Modified allergens are a safer and more efficient alternative to natural allergens for specific immunotherapy. As the modification of an allergen can diminish its immunogenicity due to the alteration of T-cell epitopes, in this paper we study the effects of a reversible chemical modification of Art v 1, the main allergen of mugwort pollen, on its allergenicity and immunogenicity. Modification of Art v 1 by cis-aconitylation into a polyanionic derivative (CAA) did not result in any significant structural alteration. However, IgE-binding epitopes on CAA were blocked, resulting in a reduced IgE-binding and basophil activation. Both proteins induced proliferation of CD3⁺CD4⁺ T-cells in mugwort-allergic patients, but only unmodified allergens increased IL-4, IL-5 and IL-10 production. Rabbit and mouse anti-CAA antibodies exhibited cross-reactivity with native allergens and blocked human IgE-binding to Art v 1. Degradation of CAA by lysosomal fraction enzymes resulted in a similar set of peptides, harboring MHC class II-binding peptides, as unmodified proteins.
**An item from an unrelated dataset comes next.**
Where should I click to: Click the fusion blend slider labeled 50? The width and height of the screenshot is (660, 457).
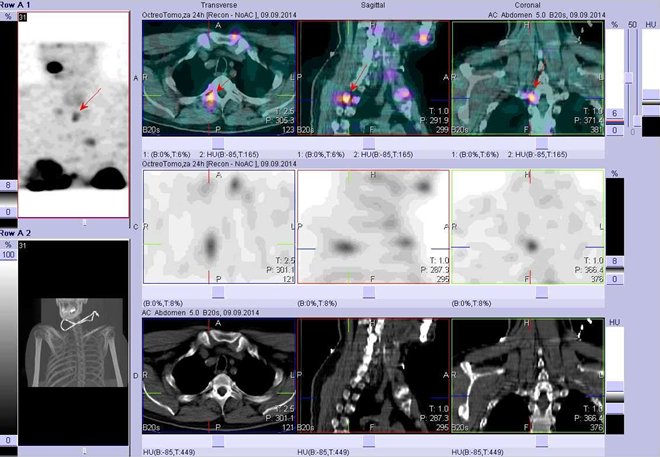631,76
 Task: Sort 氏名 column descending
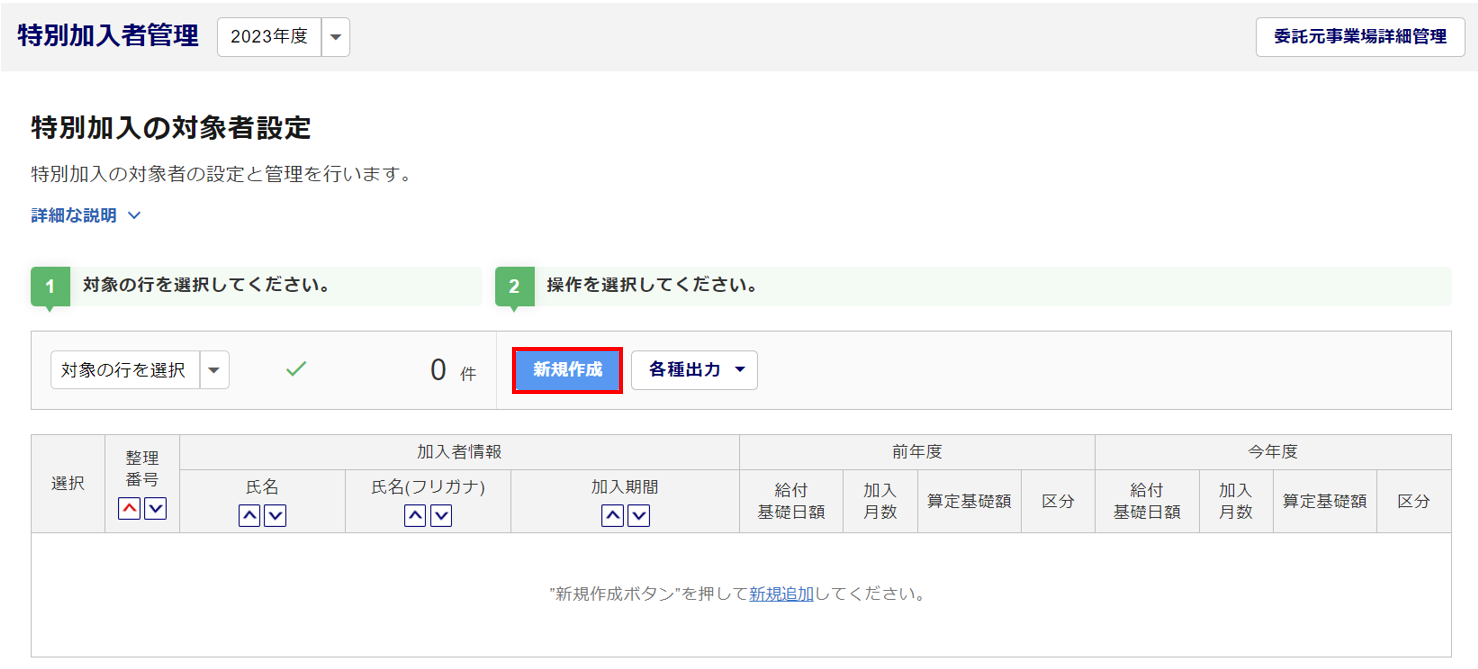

Thus, cis-aconitylation modified Art v 1 had a significantly reduced allergenicity, whereas its immunogenicity was completely preserved. Acid-environment-responsive modification, which releases a full repertoire of native allergen epitopes within a particular site, can be considered a smart drug delivery system, which is able to deliver a therapeutically-effective dose in a controlled manner, and minimizes adverse side effects.